Kellogg marketers also began drawing up new creative concepts, including running with messaging that suggested the snack was so popular, Cheez-It would soon run out of cheese. In May, the brand extended the effort into the experiential space, doling out clues for a scavenger hunt that led to a hidden bunker stocked with Cheez-It Snap'd products.
"Interestingly enough, it became so popular, we were genuinely concerned that we may run out of cheese," Horwood said.
Cheez-It spinning the threat of a supply shortage into positive PR in some ways acted as a precursor to another viral marketing effort from this year, where Popeye's was able to create massive buzz around a new fried chicken sandwich.
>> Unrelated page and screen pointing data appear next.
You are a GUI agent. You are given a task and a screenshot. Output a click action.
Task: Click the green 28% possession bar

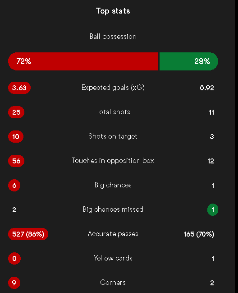[189, 61]
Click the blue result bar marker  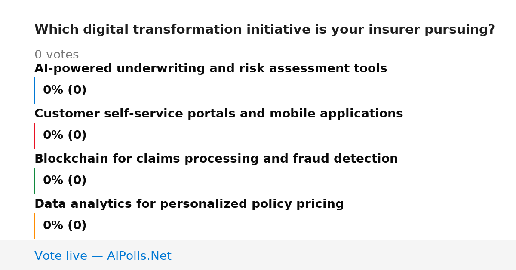tap(34, 90)
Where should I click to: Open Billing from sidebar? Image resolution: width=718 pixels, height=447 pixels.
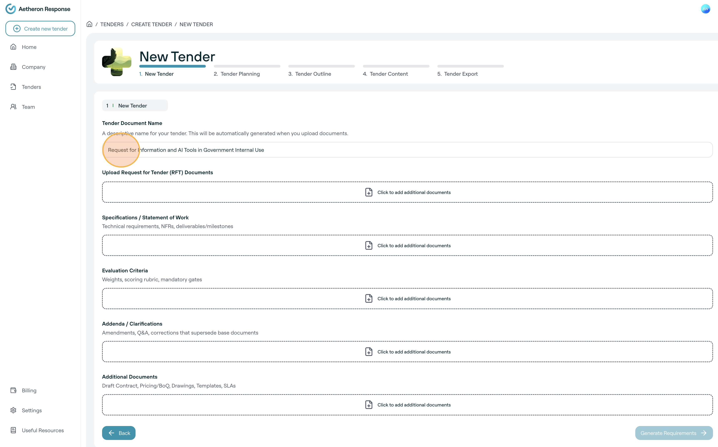point(29,390)
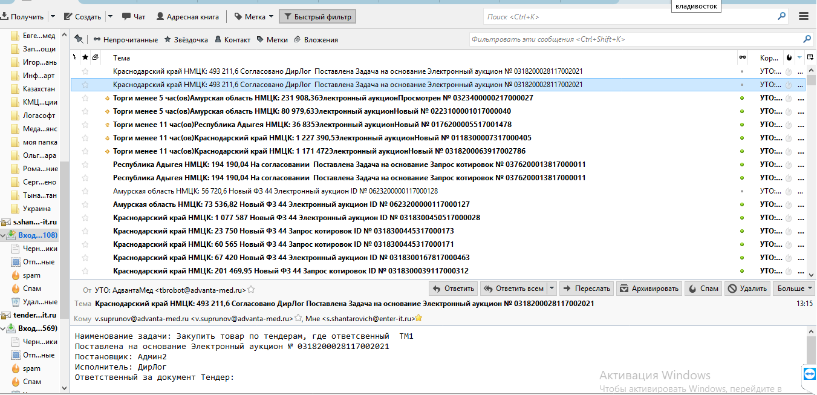817x395 pixels.
Task: Open the Метка dropdown menu
Action: (270, 17)
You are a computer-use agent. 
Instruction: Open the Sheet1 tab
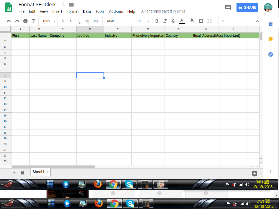point(38,172)
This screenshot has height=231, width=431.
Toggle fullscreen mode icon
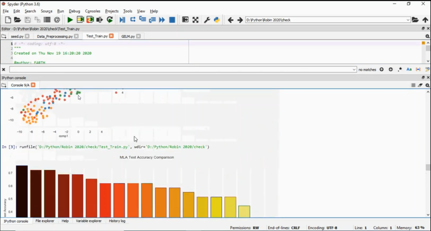click(x=195, y=20)
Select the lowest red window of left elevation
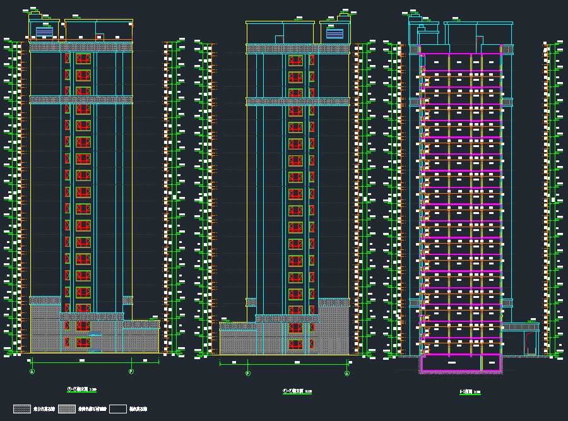 (83, 343)
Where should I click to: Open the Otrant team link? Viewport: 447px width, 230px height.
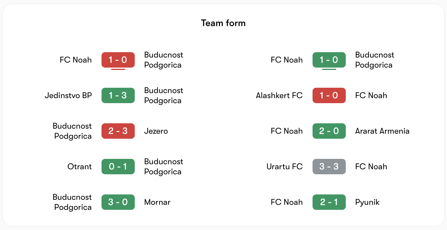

The fast food chain leveraged organic conversations from online communities like #BlackTwitter to generate $65 million in earned media, and played up the menu item's popularity by inviting by customers to BYOB, or "bring your own bun," to restaurant locations as supplies ran out.
Kellogg, for its part, took its own shortage opportunity to apply another one of the panel's core principles:
Higher investments in marketing and product development are a broader theme for Kellogg's these days, which saw net sales in North America grew more in Q2 this year than they have since the first quarter of 2013, according to financial analysts. However, the Snap'd campaign reflects the potential payoff from channeling resources into connecting with dedicated fans as opposed to angling harder for mass audiences.
"We pivoted to a much more targeted, much smaller audience, which may seem counterintuitive," Horwood said. "But if you think about the principles of influence versus reach, it really ended up panning out for us."